======== Texto ========

Daquilo que se propaga no vácuo.
Não tenho muito outro assunto que não as saudades. Eu não sou viciada em melancolia. Tampouco sou dessas pessoas adictas do choro diário, da tristeza pra encher a alma. Não tenho a sensibilidade dos poetas que vivem dos sentimentos afogados. Não preciso suprir nenhum vazio com sentimentos quaisquer. Mas caminha comigo um vácuo no peito que engole o coração, esvazia o pulmão e sobe até as fossas nazais. Um vácuo tão grande e intenso que faz o ar não entrar, expulsa as lágrimas dos olhos e o sangue das maçãs do rosto. E fico assim, atônita, imóvel e pálida.
Estou imune aos sons da cidade, às músicas das noites, aos sorrisos estranhos e à simpatia gratuita e alheia. Não percebo os sentidos de qualquer conversa jogada fora com um ilustre desconhecido a quem chamamos de amigo exatamente pela falta deles. Esses sons aparentemente não reverberam em meu vácuo.

======== Conjunto de dados ========

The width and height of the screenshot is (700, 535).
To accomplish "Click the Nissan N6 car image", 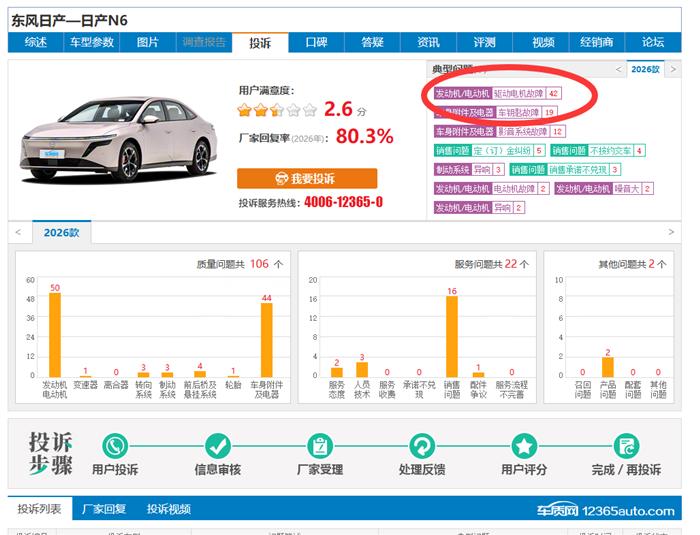I will pos(119,140).
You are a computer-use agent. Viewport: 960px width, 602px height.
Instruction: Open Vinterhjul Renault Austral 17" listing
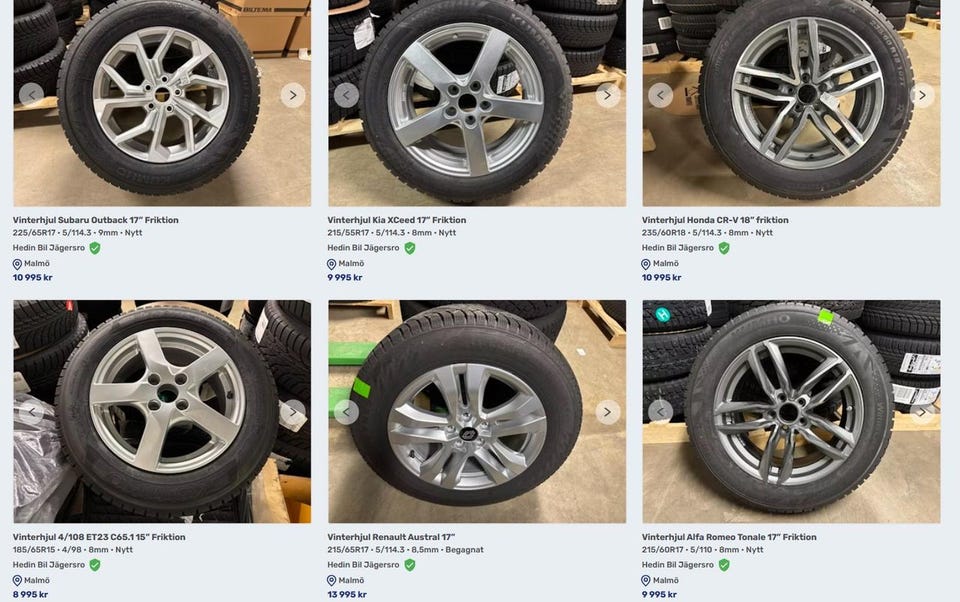click(391, 537)
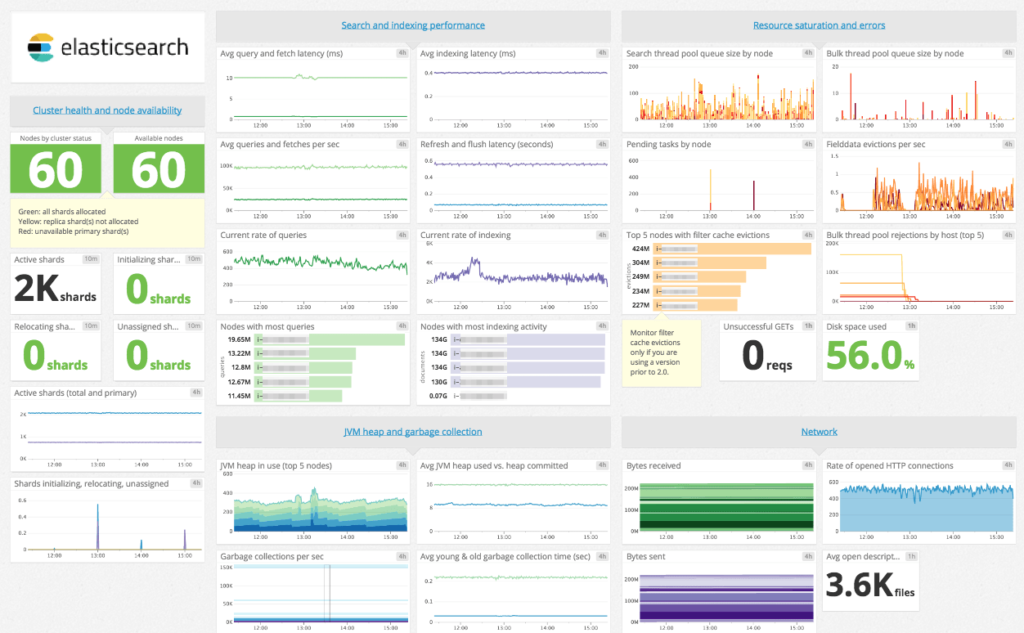Select the Avg open descriptors 3.6K files tile
1024x633 pixels.
pos(868,588)
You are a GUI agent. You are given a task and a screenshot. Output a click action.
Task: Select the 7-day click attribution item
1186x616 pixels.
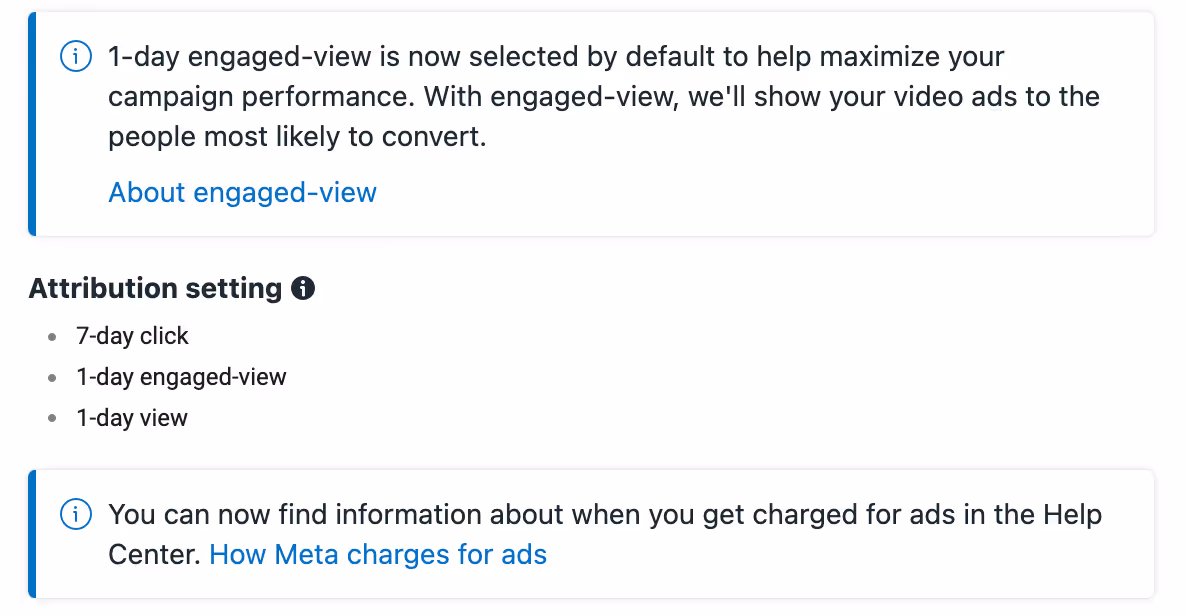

========

◆ O que fazer
a. Copie do texto sobre as saudades o trecho de "Não tenho muito" a "imóvel e pálida.", sem mudar nada.
b. Responda com base no texto sobre as saudades, marcando as respostas da mesma forma.
(i) O que o vácuo no peito engole?
(ii) O que esse vácuo expulsa dos olhos e das maçãs do rosto?
(iii) Onde os sons da cidade aparentemente não reverberam?

◆ Respostas dos exercícios
a.
Não tenho muito outro assunto que não as saudades. Eu não sou viciada em melancolia. Tampouco sou dessas pessoas adictas do choro diário, da tristeza pra encher a alma. Não tenho a sensibilidade dos poetas que vivem dos sentimentos afogados. Não preciso suprir nenhum vazio com sentimentos quaisquer. Mas caminha comigo um vácuo no peito que engole o coração, esvazia o pulmão e sobe até as fossas nazais. Um vácuo tão grande e intenso que faz o ar não entrar, expulsa as lágrimas dos olhos e o sangue das maçãs do rosto. E fico assim, atônita, imóvel e pálida.

b.
(i) O coração.
(ii) Dos olhos, as lágrimas; das maçãs do rosto, o sangue.
(iii) No vácuo de quem escreve ("em meu vácuo").